Work to be completed:
Beginning with the line below that contains "This screenshot has width=1267, height=952." and ending with the line that contains "has width=841, height=725.", copy every line exactly. Copy nothing else.

(Dataset items)

○ ○ ○ ○ ○

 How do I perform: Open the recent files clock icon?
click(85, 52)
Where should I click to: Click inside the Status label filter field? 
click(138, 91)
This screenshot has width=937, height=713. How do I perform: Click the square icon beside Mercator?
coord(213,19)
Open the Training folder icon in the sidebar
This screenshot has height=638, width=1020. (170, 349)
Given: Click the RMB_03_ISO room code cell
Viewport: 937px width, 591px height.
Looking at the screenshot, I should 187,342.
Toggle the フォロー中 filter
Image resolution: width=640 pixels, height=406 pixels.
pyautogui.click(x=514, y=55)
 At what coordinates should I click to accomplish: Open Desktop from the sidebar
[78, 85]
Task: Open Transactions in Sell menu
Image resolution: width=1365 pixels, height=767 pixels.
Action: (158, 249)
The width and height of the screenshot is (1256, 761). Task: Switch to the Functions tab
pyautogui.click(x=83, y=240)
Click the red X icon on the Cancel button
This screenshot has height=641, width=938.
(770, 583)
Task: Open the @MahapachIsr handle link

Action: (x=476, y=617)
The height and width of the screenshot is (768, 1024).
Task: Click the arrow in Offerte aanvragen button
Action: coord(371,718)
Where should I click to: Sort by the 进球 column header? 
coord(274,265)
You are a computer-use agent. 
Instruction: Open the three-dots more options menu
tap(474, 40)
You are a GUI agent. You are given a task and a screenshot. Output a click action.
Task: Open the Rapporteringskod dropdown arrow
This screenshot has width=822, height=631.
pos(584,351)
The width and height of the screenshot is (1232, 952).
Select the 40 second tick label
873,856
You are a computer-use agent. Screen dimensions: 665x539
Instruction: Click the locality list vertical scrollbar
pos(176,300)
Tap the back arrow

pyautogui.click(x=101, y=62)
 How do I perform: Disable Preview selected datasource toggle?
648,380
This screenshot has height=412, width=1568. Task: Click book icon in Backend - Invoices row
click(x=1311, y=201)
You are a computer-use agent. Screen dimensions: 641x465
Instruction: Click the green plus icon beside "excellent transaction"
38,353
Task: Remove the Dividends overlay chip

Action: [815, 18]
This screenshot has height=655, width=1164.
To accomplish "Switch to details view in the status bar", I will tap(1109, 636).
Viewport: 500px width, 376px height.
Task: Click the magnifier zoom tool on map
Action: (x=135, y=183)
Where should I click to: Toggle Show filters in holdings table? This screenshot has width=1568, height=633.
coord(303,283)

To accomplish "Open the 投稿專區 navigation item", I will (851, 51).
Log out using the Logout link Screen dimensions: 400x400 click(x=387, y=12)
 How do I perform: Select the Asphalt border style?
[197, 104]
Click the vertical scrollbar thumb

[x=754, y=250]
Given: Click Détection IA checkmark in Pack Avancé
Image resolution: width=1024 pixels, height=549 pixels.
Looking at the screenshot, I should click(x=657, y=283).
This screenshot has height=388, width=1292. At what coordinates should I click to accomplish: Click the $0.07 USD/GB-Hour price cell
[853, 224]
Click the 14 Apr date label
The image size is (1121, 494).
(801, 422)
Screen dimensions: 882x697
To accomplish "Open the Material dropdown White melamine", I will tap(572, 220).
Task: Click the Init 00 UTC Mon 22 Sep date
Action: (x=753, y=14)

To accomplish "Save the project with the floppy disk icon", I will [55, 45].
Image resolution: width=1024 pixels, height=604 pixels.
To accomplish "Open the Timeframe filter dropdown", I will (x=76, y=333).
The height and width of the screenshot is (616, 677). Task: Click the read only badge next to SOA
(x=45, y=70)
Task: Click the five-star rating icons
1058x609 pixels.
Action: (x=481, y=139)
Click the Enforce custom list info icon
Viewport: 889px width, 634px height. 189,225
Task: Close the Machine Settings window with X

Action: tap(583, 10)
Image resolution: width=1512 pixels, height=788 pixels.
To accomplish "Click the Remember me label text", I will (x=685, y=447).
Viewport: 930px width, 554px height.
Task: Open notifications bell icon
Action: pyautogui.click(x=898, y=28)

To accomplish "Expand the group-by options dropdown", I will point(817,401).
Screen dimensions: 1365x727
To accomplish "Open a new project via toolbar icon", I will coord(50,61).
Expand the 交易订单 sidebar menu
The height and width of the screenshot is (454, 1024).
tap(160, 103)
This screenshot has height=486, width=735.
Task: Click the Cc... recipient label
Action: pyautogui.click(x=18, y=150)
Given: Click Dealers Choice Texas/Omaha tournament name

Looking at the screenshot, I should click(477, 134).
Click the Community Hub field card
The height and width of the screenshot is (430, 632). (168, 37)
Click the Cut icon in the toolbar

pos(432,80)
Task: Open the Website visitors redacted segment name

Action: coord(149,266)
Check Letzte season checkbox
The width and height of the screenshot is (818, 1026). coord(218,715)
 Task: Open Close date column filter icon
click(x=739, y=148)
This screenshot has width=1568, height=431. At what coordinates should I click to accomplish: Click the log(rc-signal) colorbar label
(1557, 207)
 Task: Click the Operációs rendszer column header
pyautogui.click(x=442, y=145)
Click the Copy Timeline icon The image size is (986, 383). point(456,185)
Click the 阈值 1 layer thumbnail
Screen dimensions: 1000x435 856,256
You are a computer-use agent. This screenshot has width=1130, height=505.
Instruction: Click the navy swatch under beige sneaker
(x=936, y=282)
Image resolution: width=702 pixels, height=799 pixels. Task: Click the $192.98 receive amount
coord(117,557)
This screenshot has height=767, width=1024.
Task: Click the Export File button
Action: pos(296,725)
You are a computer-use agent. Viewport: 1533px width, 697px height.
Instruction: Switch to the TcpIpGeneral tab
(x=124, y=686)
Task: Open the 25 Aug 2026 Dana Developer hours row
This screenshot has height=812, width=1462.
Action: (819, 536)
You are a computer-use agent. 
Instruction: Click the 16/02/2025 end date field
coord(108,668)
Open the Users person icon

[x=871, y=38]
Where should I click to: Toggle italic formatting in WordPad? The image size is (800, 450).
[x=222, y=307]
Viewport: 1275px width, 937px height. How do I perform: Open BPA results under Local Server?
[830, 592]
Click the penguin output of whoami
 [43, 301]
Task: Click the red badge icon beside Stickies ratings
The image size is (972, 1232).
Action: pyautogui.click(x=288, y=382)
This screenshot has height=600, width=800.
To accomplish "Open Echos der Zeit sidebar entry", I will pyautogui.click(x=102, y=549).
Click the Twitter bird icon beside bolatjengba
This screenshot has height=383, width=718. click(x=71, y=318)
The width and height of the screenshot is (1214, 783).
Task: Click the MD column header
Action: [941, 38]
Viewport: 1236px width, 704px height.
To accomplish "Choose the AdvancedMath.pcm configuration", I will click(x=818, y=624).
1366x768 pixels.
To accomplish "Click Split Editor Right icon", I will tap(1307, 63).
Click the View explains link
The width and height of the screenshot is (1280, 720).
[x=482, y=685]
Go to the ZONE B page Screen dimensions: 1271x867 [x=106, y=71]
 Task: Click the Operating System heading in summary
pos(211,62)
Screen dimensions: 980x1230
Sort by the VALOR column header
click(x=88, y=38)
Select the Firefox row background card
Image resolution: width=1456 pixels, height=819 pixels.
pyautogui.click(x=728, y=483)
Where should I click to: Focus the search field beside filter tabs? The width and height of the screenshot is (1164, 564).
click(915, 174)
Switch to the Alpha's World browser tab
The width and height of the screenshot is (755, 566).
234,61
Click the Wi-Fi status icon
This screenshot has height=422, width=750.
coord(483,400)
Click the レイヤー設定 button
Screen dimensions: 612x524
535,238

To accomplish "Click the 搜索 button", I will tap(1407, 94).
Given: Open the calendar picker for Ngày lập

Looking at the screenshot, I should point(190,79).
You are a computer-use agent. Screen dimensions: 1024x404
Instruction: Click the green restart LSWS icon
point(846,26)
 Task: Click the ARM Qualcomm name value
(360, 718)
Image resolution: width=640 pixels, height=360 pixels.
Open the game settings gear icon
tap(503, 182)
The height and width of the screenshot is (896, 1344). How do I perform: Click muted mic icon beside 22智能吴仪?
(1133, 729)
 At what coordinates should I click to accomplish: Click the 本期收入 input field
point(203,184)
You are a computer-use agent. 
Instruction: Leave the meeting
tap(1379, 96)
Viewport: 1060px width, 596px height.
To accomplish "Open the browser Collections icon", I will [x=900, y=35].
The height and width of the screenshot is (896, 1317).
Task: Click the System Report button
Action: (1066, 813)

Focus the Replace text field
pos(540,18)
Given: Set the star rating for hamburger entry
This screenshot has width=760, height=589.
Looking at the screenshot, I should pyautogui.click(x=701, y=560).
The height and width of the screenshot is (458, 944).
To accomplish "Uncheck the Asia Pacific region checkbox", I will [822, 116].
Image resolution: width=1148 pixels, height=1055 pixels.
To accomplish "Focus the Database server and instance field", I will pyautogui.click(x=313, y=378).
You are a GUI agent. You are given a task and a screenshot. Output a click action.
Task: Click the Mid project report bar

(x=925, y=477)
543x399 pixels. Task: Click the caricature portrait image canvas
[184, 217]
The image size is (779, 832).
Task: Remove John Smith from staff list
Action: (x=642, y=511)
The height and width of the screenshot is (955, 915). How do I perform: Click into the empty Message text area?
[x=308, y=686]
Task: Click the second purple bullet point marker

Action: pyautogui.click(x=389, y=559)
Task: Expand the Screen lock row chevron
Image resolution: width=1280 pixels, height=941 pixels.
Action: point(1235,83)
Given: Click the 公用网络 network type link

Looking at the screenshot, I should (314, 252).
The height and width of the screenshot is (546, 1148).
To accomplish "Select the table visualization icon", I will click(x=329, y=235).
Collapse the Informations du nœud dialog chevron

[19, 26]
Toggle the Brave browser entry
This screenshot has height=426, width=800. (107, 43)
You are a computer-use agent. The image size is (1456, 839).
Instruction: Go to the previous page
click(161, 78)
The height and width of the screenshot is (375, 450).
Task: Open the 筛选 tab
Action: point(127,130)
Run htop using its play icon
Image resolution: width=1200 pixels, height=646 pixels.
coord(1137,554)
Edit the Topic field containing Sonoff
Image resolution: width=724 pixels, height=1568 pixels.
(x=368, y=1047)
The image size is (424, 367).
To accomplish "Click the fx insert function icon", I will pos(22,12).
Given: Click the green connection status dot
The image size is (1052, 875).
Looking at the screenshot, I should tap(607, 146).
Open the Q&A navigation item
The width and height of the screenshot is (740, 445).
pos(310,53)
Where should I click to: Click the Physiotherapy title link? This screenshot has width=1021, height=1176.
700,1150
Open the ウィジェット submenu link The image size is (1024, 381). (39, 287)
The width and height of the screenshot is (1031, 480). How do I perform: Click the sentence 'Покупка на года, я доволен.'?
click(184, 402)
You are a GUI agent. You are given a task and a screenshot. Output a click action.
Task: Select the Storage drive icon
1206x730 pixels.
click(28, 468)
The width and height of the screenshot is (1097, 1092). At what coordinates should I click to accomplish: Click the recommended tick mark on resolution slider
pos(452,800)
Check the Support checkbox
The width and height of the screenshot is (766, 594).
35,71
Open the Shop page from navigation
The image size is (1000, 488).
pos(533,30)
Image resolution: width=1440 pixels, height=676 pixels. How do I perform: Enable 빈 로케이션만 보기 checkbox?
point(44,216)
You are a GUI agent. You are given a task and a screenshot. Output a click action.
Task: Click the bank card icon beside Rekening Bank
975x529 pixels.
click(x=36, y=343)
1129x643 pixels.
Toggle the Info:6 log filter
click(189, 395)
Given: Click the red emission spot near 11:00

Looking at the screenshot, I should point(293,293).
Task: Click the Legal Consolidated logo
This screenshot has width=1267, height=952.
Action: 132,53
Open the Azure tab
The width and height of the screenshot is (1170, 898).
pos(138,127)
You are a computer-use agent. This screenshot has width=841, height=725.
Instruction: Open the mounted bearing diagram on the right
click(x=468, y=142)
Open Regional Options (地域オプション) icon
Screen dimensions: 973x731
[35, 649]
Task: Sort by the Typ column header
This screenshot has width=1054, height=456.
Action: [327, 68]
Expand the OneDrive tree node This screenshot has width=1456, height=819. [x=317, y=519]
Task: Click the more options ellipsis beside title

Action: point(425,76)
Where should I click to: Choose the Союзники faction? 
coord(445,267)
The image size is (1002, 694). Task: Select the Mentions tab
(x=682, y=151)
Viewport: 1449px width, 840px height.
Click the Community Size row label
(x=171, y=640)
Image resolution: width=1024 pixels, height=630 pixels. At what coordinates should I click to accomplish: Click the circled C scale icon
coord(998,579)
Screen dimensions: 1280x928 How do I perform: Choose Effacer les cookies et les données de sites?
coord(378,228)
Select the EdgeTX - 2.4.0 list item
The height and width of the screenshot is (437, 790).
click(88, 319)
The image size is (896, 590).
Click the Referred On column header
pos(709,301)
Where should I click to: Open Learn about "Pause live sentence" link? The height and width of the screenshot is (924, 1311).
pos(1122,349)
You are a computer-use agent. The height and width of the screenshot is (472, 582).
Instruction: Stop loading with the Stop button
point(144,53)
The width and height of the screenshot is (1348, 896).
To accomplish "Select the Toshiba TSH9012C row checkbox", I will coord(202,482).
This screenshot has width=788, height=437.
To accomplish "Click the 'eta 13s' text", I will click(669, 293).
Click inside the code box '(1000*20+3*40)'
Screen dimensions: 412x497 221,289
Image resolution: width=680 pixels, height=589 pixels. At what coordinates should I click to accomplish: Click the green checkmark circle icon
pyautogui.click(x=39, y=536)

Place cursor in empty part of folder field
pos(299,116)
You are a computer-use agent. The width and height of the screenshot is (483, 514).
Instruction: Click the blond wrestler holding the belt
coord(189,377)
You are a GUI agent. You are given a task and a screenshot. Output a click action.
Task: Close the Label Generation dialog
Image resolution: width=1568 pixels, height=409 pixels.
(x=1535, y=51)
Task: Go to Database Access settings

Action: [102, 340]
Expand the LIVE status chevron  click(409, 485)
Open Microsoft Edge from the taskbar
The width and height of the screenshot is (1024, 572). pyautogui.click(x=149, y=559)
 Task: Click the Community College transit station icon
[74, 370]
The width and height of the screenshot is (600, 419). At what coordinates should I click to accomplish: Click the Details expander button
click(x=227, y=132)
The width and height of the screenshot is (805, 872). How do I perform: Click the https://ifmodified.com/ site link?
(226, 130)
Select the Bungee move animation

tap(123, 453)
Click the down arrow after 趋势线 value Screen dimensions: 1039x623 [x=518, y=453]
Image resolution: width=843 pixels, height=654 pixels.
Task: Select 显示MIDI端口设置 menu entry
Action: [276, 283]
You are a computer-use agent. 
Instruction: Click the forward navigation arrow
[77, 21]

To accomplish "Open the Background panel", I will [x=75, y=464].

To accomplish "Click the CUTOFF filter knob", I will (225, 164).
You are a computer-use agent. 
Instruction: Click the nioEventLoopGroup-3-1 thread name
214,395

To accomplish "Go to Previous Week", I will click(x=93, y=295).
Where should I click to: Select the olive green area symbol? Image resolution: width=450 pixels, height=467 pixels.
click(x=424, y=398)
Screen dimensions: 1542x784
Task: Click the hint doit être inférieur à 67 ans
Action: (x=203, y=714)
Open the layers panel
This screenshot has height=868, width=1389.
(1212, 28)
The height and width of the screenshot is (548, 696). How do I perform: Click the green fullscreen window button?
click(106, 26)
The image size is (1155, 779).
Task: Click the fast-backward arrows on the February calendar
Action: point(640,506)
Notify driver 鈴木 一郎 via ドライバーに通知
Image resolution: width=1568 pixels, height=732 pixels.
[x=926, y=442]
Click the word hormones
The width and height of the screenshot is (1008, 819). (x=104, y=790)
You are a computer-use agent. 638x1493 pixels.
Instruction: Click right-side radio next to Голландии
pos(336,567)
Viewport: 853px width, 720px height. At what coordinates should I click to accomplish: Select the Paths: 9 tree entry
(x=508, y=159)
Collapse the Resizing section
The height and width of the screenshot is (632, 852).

○ ○ ○ ○ ○

Solution for this task:
This screenshot has width=1267, height=952.
Action: 132,53
Open the Azure tab
The width and height of the screenshot is (1170, 898).
pos(138,127)
You are a computer-use agent. This screenshot has width=841, height=725.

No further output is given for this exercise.